EXERCISE DIRECTIONS →
Transcribe the entries below exactly, starting with the line that has "Task: Click the API" and stopping after the line that has "Task: Click the state_desc"; no pictures belong in the copy.
------ DATA SECTION
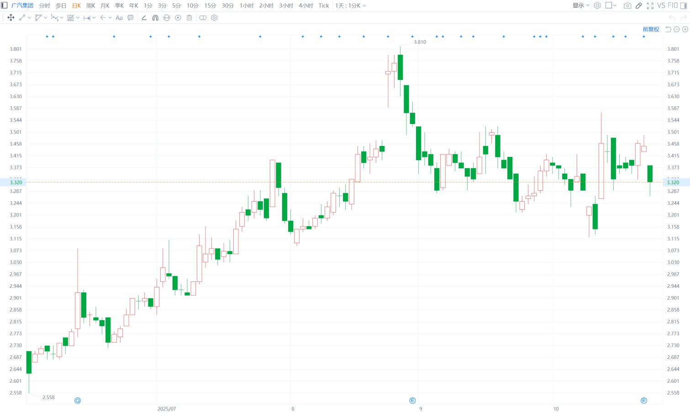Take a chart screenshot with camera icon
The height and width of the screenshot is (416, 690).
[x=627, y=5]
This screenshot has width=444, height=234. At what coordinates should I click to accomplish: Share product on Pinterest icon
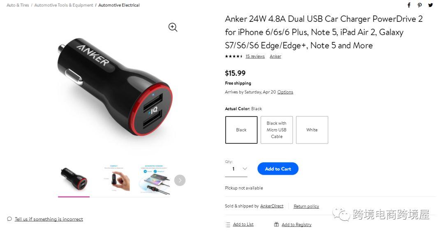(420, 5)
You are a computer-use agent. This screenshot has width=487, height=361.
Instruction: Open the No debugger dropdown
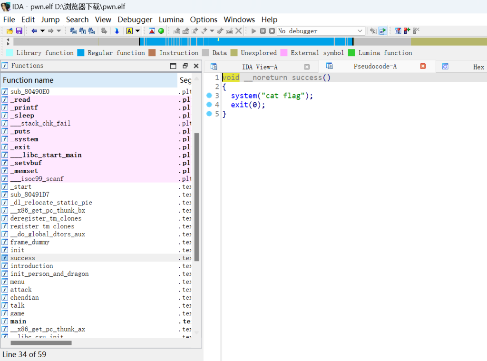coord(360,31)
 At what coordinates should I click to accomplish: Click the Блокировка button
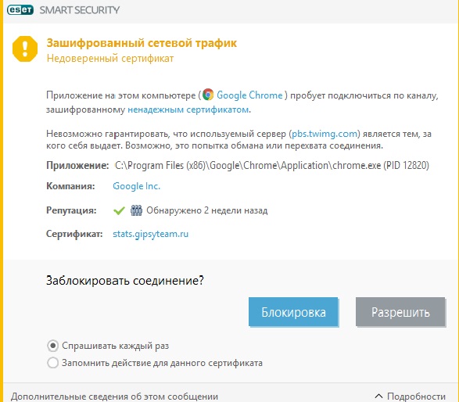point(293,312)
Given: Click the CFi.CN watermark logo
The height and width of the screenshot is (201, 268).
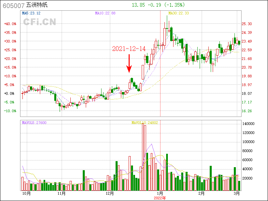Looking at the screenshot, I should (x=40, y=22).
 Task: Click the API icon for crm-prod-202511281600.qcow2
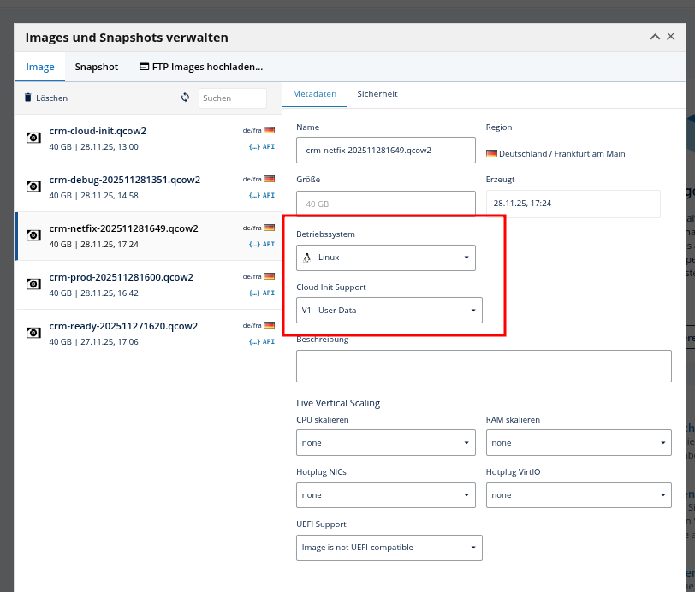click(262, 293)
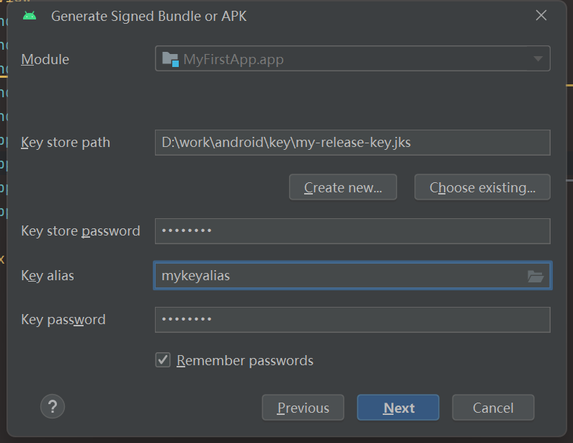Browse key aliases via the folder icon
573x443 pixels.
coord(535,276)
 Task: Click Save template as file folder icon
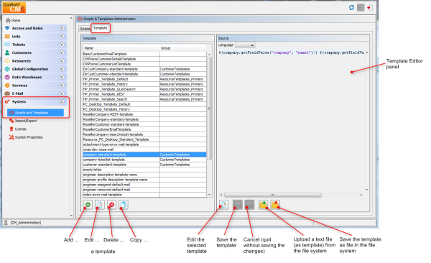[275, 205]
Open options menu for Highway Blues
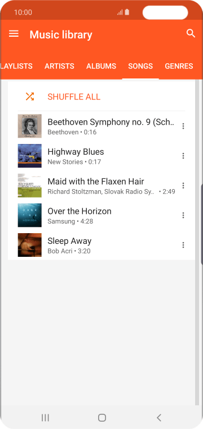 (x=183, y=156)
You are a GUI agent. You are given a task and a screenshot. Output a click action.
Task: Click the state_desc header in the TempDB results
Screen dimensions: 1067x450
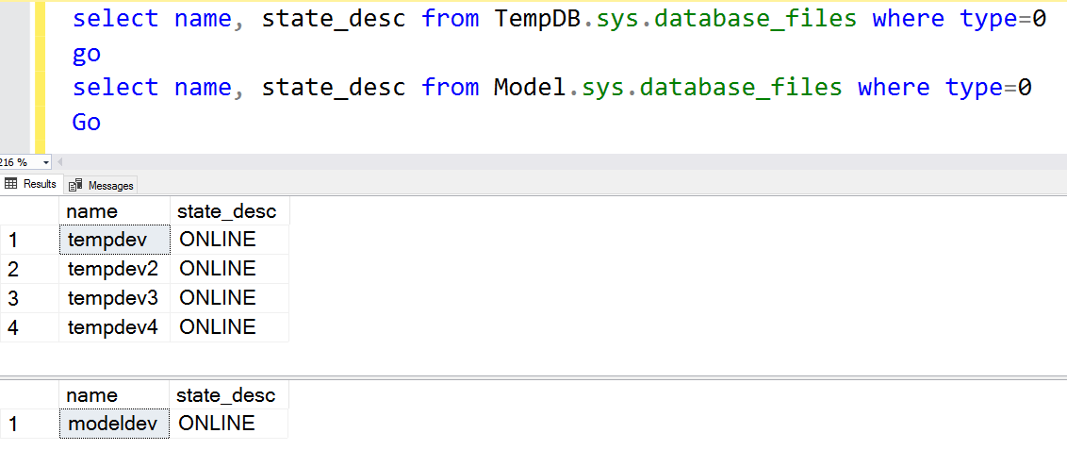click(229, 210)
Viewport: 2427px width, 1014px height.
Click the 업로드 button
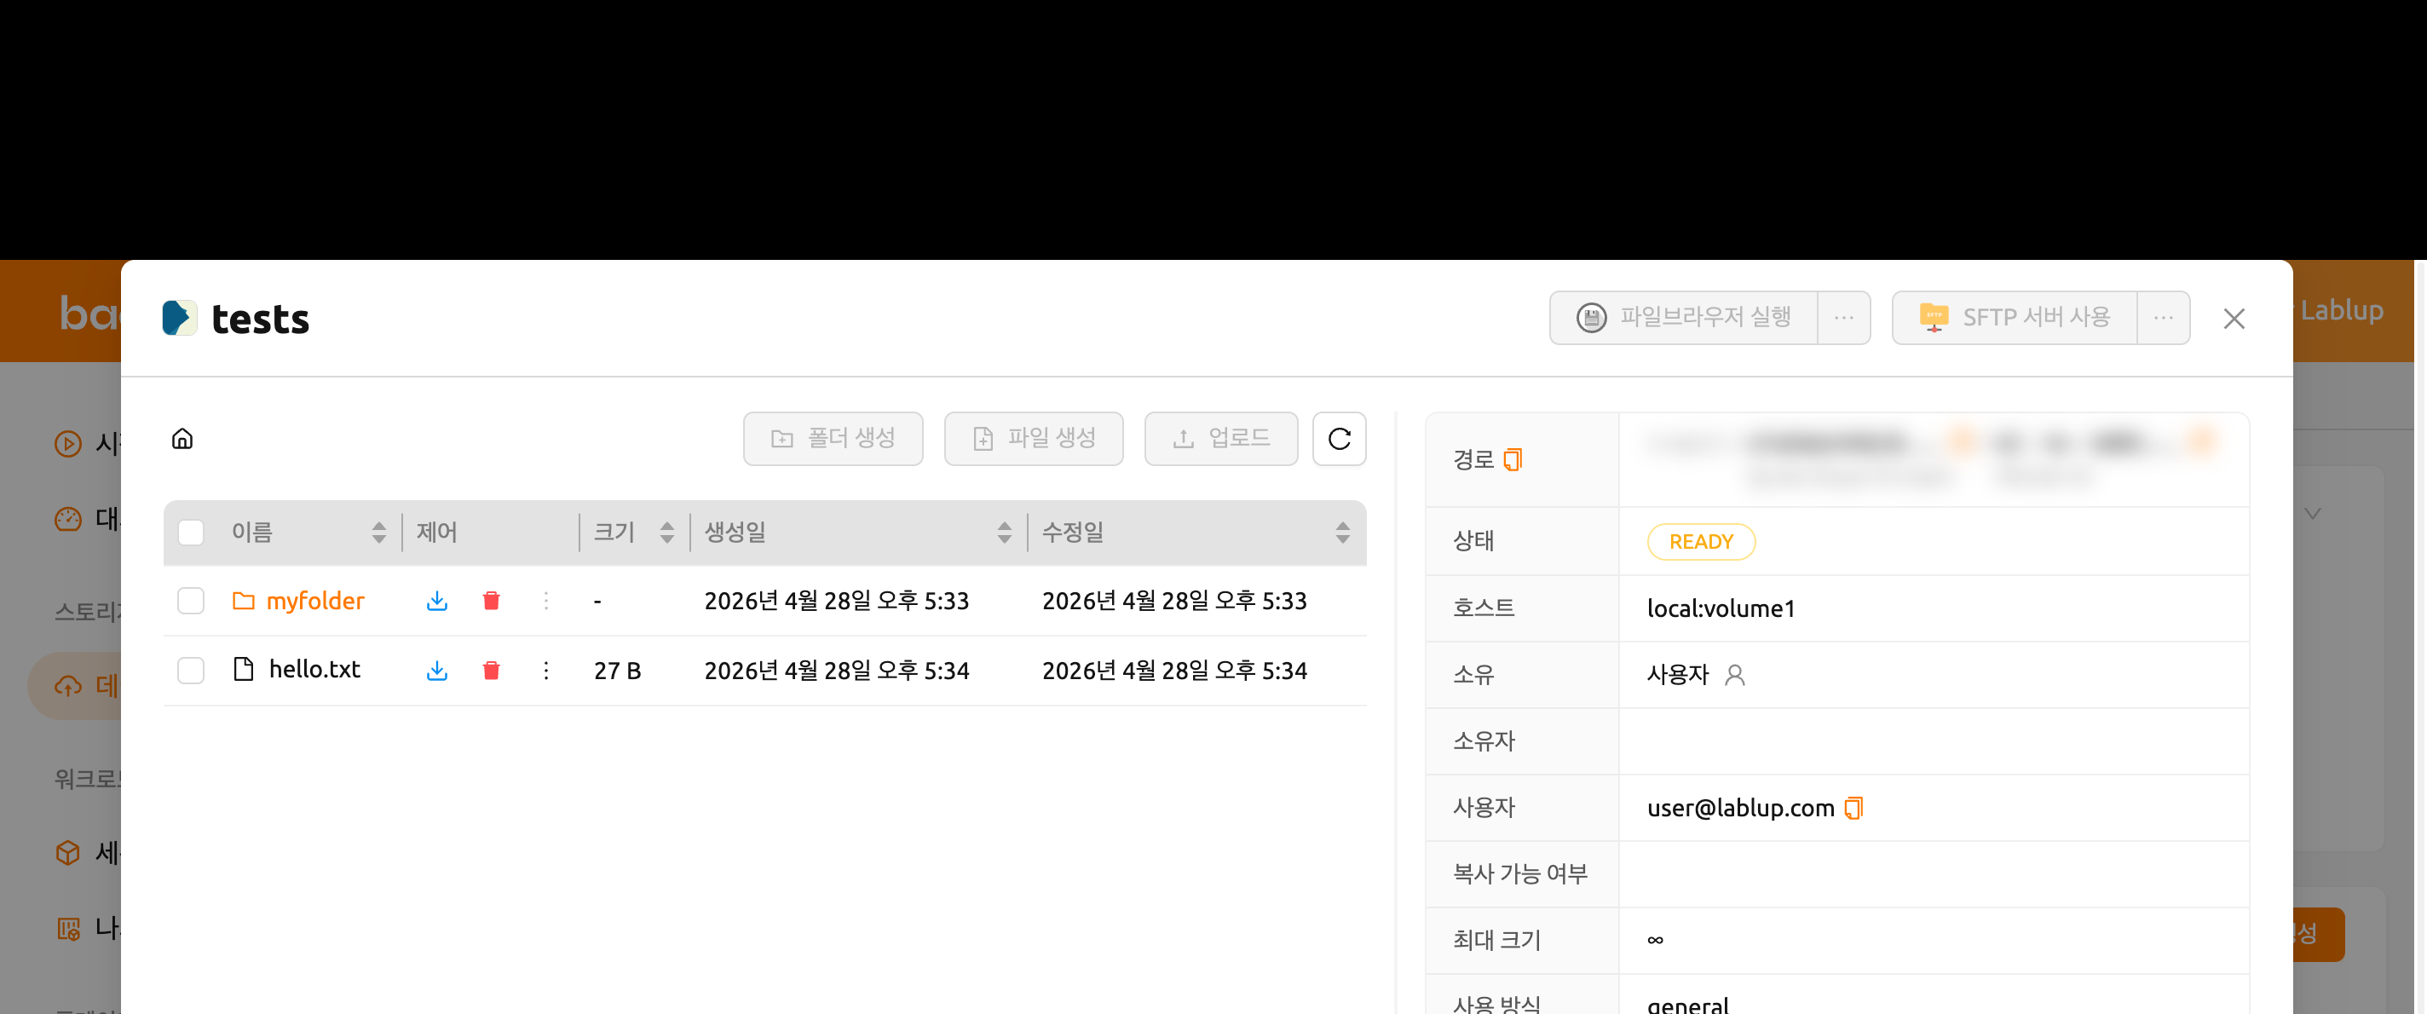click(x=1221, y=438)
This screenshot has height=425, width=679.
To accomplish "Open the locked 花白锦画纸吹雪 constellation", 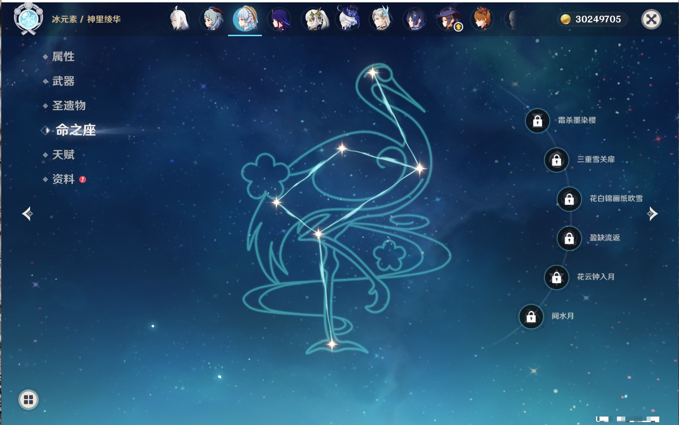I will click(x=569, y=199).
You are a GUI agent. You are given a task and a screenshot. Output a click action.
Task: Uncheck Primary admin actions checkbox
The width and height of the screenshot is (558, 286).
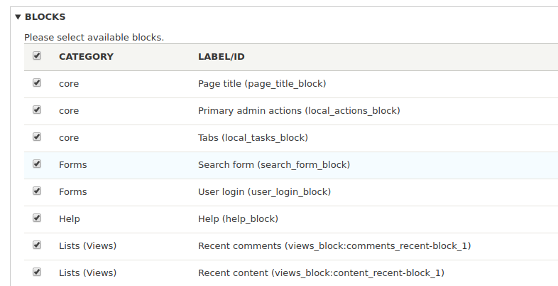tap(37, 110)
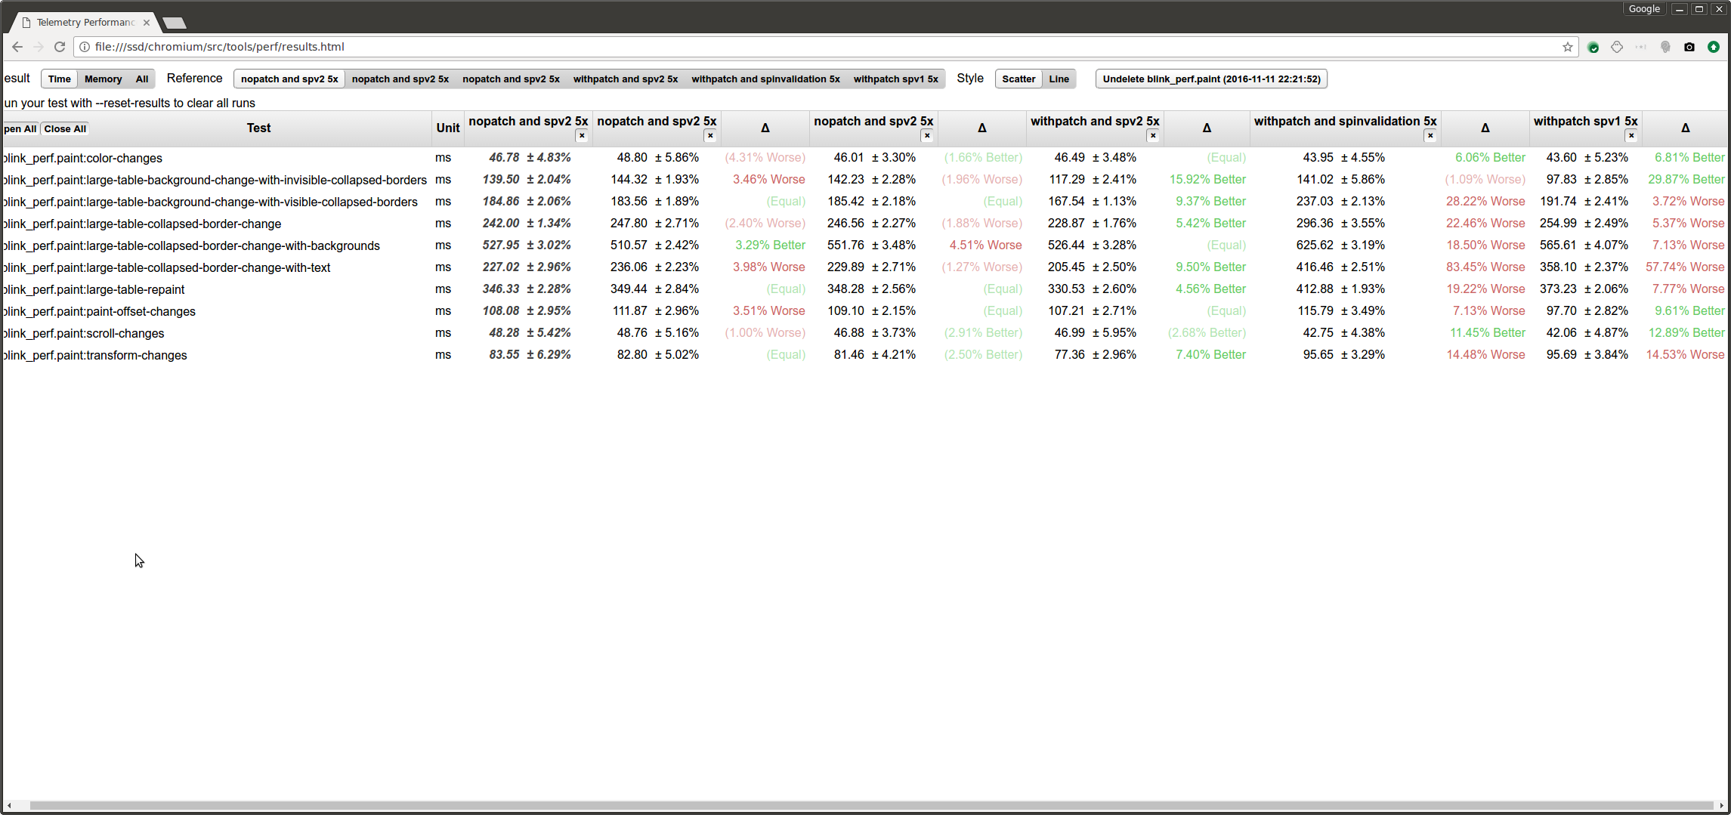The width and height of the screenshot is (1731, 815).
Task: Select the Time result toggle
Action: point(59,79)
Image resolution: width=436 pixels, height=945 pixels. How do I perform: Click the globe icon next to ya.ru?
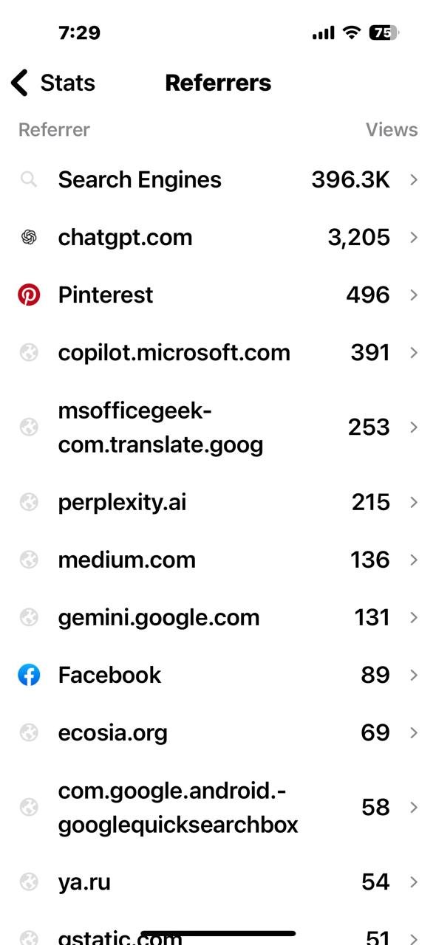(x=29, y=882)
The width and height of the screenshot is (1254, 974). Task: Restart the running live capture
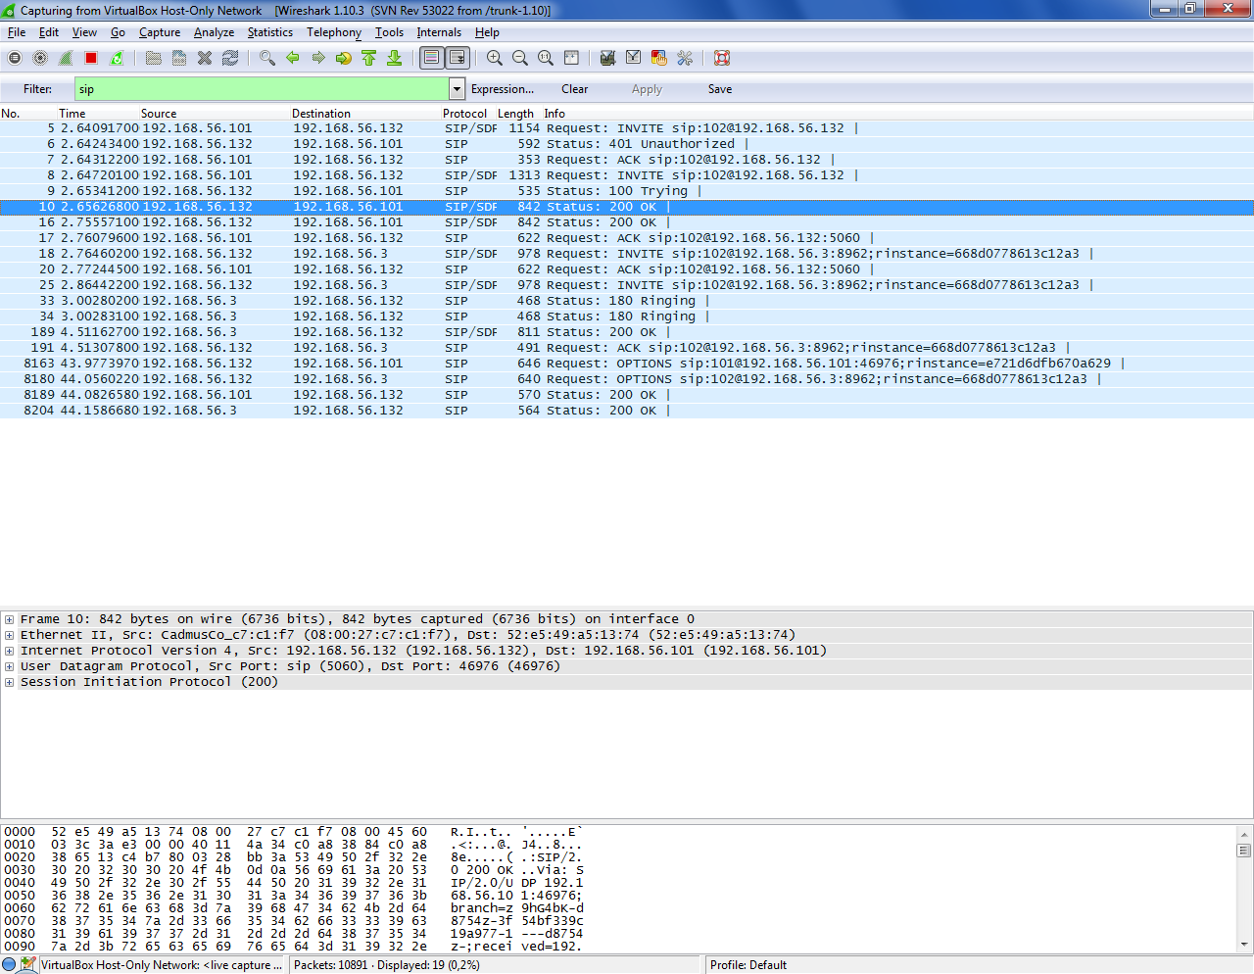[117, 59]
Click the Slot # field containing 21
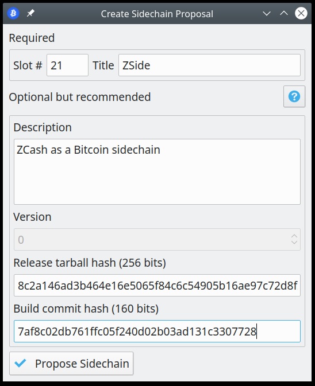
------------
SOLUTION →
 Task: Click the API icon for crm-prod-202511281600.qcow2
click(262, 293)
Browse key aliases via the folder icon
573x443 pixels.
coord(535,276)
 Task: Click Save template as file folder icon
[275, 205]
Open options menu for Highway Blues
 (x=183, y=156)
You are a GUI agent. You are given a task and a screenshot. Output a click action.
Task: Click the state_desc header in the TempDB results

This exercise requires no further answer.